LINCOLN — Before practice on Tuesday, Nebraska linebackers coach Trent Bray reminded his players to embrace their roles, and more to the point, understand that all of the guys in the room have a role. Even the four scholarship players redshirting this season.
Convincing a whole unit that each part is equally important can be a challenge in any workplace. It might be even harder in college football, where high school superstars have to wait their turn and learn to share snaps. At Nebraska, five linebackers — Josh Banderas, Michael Rose-Ivey, Dedrick Young, Marcus Newby and Chris Weber — are likely to play regular roles in the Huskers’ defense heading into Big Ten play, and Luke Gifford has a specific role in NU’s dime package.
Bray may want to play them all — they’ve earned the chance, and it keeps guys fresh. But it means, too, those players have to be comfortable with various combinations on the field.
“It’s a real credit to these guys, how they’ve handled it,” Bray said. “Because being switched in and out, it can be hard on a kid.”
It might be tough in a lot of places, Gifford said. But, thus far, it’s worked at Nebraska this season. Young and Banderas have 14 tackles apiece. Rose-Ivey has 12. Newby has 10. Weber has six.
“I don’t think, if we weren’t this close, it would work as well,” Banderas said. “We’d have people bumpin’ heads. We’re such a tight-knit group when we’re not even here. We’re hanging out with each other. That’s really helped with our roles.”
Ironically, so did a spate of injuries last season. Rose-Ivey in particular battled a nagging groin injury. As a result of injuries, all five of the top ’backers logged at least two starts, and Gifford played in six games.
That meant Bray had to prepare a variety of guys to play extended snaps. That left the unit ultra-experienced heading into 2016 — and accustomed to sharing.
The unit got a boost, too, from Tyrin Ferguson’s group-building talents. The sophomore from New Orleans is redshirting this season — he’ll battle Weber for the starting middle linebacker job in 2017 — but he took an active role in making the room grow closer last season when he played on special teams.
“If you want to say someone took on the role of getting us together, it was Ferg, more than anything,” Banderas said. “It was pretty cool. He came in and it seemed like we got all the tighter.”
Now, the linebackers and their coach agree, they need to get better after a performance against Oregon that wasn’t up to Bray’s standards. Though the Ducks’ talent, speed and no-huddle, fast tempo stress most defenses, Bray said the ’backers need to fix several errors from the 35-32 win.
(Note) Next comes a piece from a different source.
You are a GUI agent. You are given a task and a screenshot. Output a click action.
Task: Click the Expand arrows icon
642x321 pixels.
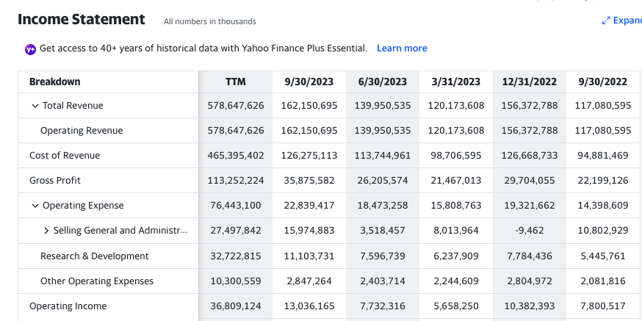coord(606,21)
“We missed some tackles that we shouldn’t have missed, and a couple times we’re late to hitting the gap, and when you’re late against that little No. 5 they have, it’s too late,” Bray said, referring to Oregon running back Taj Griffin, who torched NU for a 50-yard second-quarter touchdown run. “But that’s Oregon, and we knew that going in.”
Rose-Ivey said Nebraska’s want-to masked some of the errors.
“We played hard, we played physical, we had some key mental errors that we alleviated because of our effort and willingness to win,” Rose-Ivey said. “And that’s great. You look at our coaches and hear it in their voice — they see our potential and what we can do.
“But we’ve got to get rid of the careless mistakes, the miscues and the stuff that’s going to come around to haunt us eventually. If we keep playing with fire — it’s not going to burn us here — it’s eventually going to catch on fire.”
Rose-Ivey has quickly moved into a playmaker position within the defense. The senior from Kansas City missed most of fall camp with a knee tweak, but Bray said he’s earned more playing time. Rose-Ivey was stingy on a few running plays against Oregon, and he made the dramatic tackle on quarterback Dakota Prukop to seal the Huskers’ win over the Ducks.
Rose-Ivey has yet to start a game.
“It was more important to us to have him the whole year than burn him out early,” Bray said.
Bray picks his ’backers based on how well they’re playing and matchups. With so many experienced, worthy options, it’s not easy to get on the field for extended snaps.
“It’s a very competitive room,” Rose-Ivey said. “Bray loves all his guys, but he wants the best guys out there. That’s how it is. This isn’t Pop Warner football anymore.”
Still, the room retains a strong camaraderie.
“We’ve just got a bunch of selfless guys,” Rose-Ivey said.